Start of INPUT DATA

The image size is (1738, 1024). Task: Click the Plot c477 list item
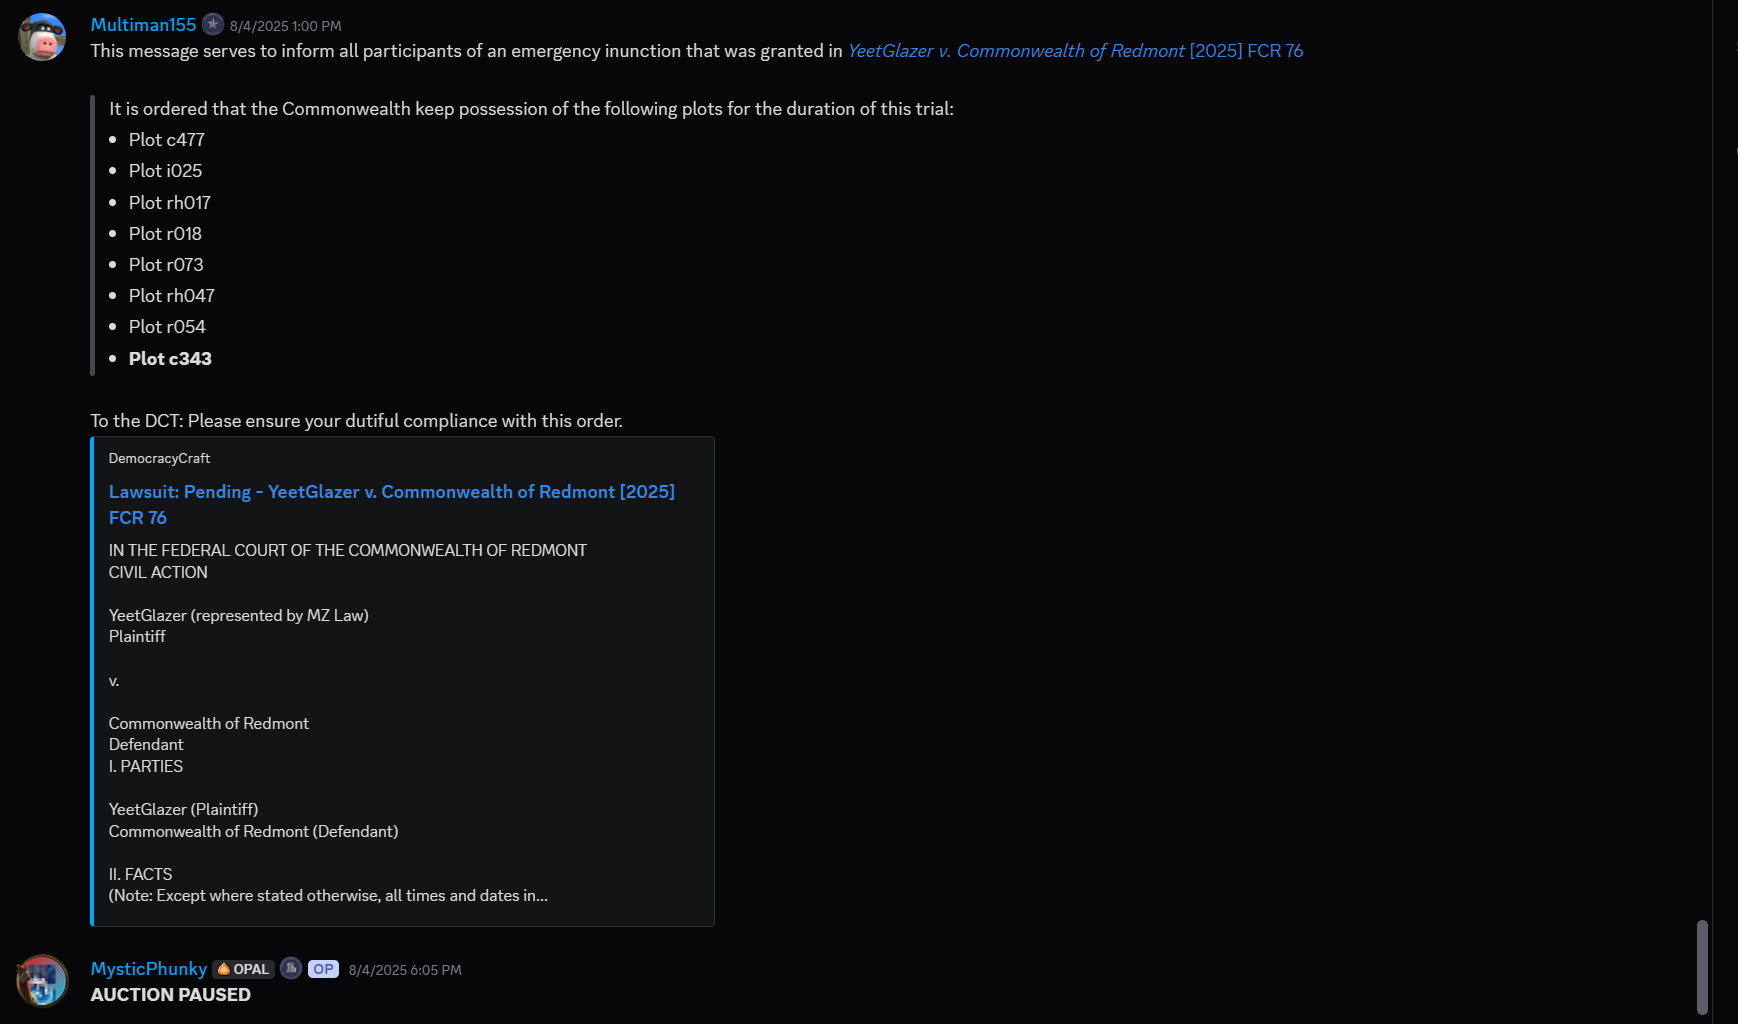click(166, 140)
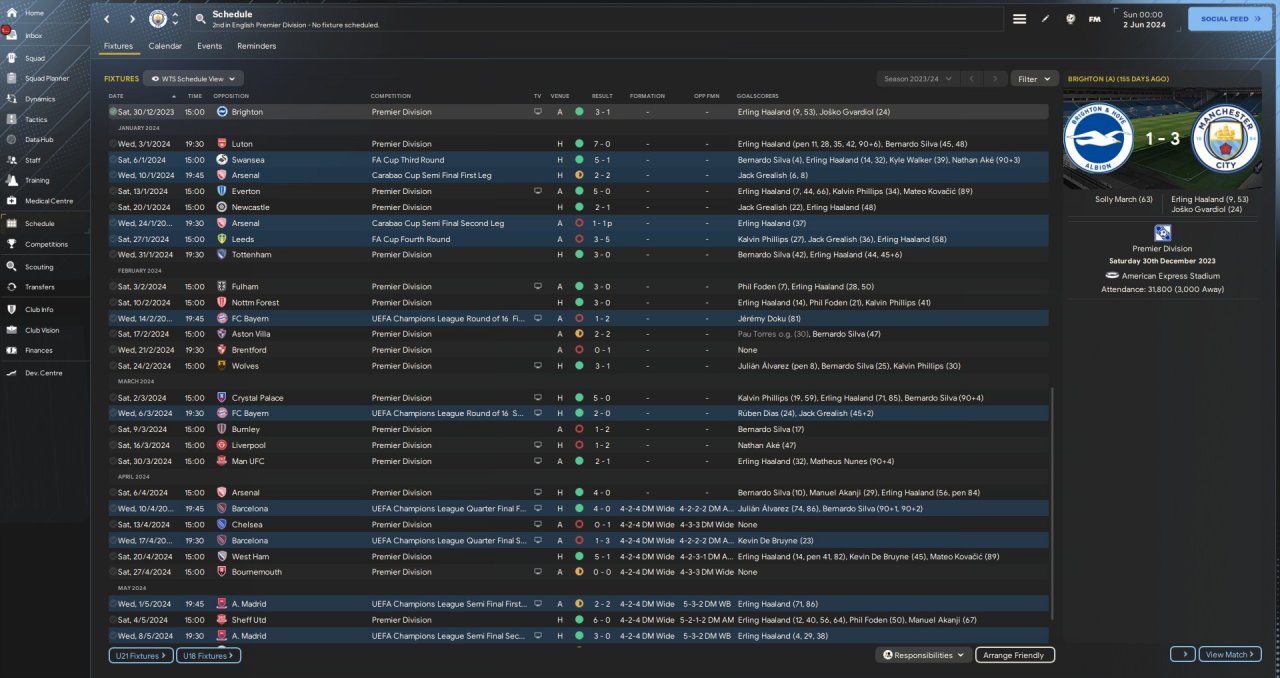This screenshot has height=678, width=1280.
Task: Click the search magnifier icon
Action: [200, 19]
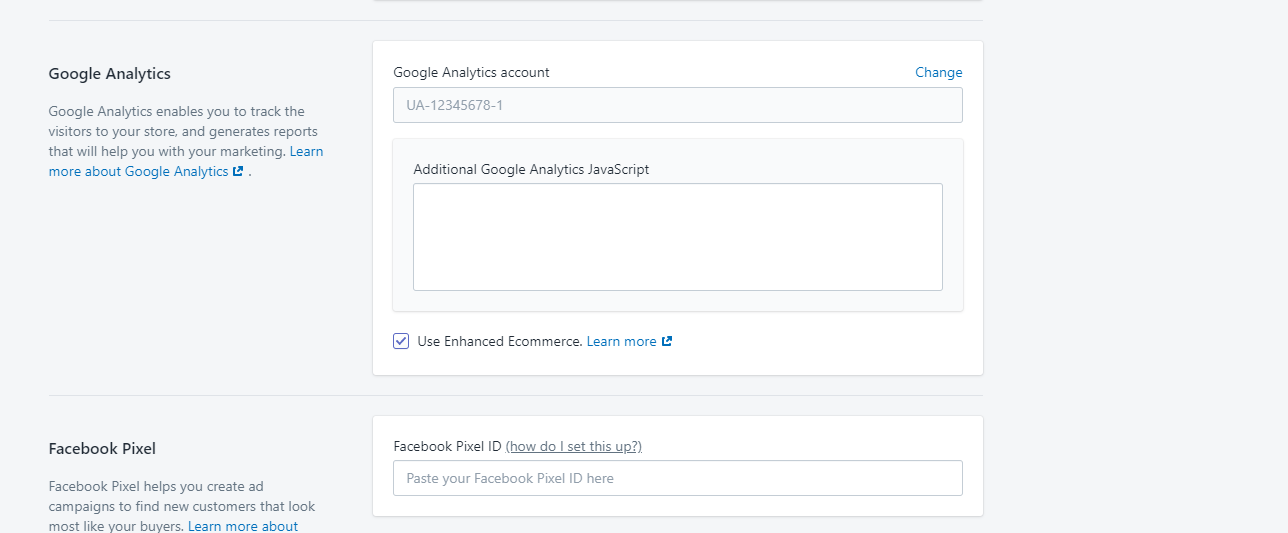Click the Google Analytics description paragraph text
Image resolution: width=1288 pixels, height=533 pixels.
(186, 141)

End of INPUT DATA

DESCRIPTION OF THE TASK
Restate the material above word for word, dropping the pictures.

TASK SOLUTION
The image size is (1738, 1024). Task: Click the Plot c477 list item
click(166, 140)
This screenshot has height=678, width=1280.
Task: Click the search magnifier icon
Action: [200, 19]
Click the Google Analytics description paragraph text
Image resolution: width=1288 pixels, height=533 pixels.
(186, 141)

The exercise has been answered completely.